What Is Base58 Encoding?
Base58 is a binary-to-text encoding scheme that uses 58 alphanumeric characters, omitting visually ambiguous characters: 0 (zero), O (capital o), I (capital i), and l (lowercase L). It is widely used in Bitcoin addresses, IPFS CIDs, and other cryptocurrency and distributed-system identifiers.
How to Use
- Encode: Type or paste text in the input to get its Base58 representation
- Decode: Switch to the Decode tab and paste a Base58 string to recover the original text
- Click Copy to copy the output to clipboard
Features
- Uses the Bitcoin/IPFS Base58 alphabet (no 0, O, I, l)
- Encodes UTF-8 text to Base58 and decodes back
- Two-way conversion with live output
- Clear error messages for invalid Base58 input
- All processing runs in the browser — no data is sent to any server
FAQ
What is the Base58 alphabet?
The standard Base58 alphabet (used by Bitcoin and IPFS) is: 123456789ABCDEFGHJKLMNPQRSTUVWXYZabcdefghijkmnopqrstuvwxyz. It excludes 0OIl to avoid ambiguity when read by humans.
How does Base58 differ from Base64?
Base64 uses 64 characters including +, /, and = padding, making it less human-friendly. Base58 avoids special characters and visually ambiguous letters, making it better for user-facing identifiers like wallet addresses.

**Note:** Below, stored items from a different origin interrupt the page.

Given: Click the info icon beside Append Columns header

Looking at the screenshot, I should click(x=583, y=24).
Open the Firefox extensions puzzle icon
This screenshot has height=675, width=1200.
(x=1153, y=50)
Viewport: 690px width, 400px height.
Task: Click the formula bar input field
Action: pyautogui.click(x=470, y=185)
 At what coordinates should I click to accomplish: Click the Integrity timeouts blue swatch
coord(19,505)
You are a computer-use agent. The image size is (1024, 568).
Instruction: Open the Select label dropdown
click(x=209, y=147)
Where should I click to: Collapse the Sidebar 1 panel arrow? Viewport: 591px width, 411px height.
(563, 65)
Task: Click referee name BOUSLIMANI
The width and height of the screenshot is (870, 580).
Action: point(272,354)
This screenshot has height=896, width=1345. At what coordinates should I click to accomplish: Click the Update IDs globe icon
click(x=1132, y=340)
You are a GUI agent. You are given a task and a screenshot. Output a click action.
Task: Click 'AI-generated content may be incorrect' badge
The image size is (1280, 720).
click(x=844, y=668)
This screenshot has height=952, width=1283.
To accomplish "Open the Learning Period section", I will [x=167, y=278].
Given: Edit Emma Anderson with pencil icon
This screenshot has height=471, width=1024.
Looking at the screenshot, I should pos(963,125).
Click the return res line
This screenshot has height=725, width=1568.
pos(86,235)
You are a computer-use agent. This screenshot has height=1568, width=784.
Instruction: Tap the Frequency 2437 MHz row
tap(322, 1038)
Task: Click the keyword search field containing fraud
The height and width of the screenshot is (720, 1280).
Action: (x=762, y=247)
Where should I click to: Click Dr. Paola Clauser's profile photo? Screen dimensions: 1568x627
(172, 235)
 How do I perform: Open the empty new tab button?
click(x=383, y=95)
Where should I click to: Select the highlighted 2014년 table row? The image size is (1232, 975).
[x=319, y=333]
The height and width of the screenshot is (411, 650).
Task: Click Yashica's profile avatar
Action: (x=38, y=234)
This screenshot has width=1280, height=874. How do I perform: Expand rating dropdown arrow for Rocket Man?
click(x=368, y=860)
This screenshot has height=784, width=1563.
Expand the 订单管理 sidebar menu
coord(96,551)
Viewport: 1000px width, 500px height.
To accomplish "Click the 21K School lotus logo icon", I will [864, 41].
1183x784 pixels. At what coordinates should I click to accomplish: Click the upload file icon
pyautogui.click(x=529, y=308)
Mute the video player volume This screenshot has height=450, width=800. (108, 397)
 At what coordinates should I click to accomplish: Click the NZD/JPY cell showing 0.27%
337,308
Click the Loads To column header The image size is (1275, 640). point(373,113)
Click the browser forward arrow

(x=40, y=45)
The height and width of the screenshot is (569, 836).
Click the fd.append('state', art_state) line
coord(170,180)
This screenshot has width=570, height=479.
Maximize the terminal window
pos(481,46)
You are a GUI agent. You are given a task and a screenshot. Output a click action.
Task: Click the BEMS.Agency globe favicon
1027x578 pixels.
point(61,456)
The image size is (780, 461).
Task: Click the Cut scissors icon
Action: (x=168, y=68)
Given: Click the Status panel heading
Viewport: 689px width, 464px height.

Is Base58 suitable for large files?
Base58 is designed for short identifiers (addresses, hashes). For large binary data, Base64 is more efficient as Base58 encoding uses BigInt arithmetic which is slower on large inputs.
What is Base58Check?
Base58Check appends a 4-byte checksum (first 4 bytes of double-SHA256) before Base58 encoding. It is used by Bitcoin addresses to detect typos. This tool performs plain Base58 without the checksum.